> [YOUR TASK]: Pick out every line below that contains the word "text" and copy each one. Case counts.

-*-

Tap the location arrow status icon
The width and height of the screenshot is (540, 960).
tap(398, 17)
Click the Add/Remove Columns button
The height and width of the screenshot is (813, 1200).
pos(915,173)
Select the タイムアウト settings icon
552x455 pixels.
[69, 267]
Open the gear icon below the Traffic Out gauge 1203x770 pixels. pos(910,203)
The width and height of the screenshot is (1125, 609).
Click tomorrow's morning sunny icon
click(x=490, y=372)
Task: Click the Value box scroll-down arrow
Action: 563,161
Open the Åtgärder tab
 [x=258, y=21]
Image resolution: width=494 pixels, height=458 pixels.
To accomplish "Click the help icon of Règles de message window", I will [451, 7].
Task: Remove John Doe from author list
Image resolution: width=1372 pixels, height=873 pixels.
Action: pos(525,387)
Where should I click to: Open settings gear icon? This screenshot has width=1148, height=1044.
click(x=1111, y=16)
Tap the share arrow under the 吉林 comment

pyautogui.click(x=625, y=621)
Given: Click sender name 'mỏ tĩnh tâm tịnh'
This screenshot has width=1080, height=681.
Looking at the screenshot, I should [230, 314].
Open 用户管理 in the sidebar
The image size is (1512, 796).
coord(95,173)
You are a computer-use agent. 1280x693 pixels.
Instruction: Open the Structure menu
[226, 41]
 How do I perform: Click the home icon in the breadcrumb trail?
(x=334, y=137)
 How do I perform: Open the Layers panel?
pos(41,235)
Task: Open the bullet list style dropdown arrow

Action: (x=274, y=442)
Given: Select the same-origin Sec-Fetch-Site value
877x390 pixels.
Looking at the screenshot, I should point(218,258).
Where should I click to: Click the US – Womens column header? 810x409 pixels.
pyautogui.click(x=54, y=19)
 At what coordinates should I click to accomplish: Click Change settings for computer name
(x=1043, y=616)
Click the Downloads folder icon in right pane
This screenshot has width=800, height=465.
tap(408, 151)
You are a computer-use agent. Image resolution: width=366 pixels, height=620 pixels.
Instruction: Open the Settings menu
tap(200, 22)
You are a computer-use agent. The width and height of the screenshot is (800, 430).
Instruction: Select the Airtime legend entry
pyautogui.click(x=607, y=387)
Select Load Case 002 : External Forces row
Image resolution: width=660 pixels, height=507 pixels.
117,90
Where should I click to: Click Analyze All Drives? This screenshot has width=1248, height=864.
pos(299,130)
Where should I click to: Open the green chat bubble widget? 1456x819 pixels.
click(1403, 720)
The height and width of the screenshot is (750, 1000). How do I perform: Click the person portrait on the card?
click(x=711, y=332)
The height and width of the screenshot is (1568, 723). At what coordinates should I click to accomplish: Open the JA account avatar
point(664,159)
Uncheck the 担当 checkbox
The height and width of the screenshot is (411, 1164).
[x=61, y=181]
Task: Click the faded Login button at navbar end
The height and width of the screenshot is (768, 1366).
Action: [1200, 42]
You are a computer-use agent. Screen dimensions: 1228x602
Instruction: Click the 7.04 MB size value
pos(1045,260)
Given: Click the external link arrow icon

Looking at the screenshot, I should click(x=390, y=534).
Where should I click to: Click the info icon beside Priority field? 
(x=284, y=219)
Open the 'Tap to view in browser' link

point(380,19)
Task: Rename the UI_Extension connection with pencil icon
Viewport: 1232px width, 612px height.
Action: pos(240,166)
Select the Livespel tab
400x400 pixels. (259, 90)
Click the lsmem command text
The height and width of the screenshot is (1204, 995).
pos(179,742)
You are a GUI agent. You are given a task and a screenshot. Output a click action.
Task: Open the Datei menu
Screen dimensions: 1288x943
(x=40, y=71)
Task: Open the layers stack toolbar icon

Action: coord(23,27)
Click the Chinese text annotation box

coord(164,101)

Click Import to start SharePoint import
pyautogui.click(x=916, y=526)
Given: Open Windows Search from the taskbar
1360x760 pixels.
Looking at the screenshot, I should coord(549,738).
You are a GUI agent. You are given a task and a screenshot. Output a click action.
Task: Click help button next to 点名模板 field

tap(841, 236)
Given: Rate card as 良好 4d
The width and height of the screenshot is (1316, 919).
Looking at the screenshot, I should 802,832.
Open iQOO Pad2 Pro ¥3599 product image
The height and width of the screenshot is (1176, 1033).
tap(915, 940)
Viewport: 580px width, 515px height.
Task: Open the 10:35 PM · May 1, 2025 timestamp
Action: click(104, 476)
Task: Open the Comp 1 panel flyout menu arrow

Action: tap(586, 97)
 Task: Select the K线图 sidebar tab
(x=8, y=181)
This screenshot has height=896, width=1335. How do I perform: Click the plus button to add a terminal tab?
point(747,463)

-*-

> [RESULT FOR THIS TASK]:
Click the lsmem command text
Click the Chinese text annotation box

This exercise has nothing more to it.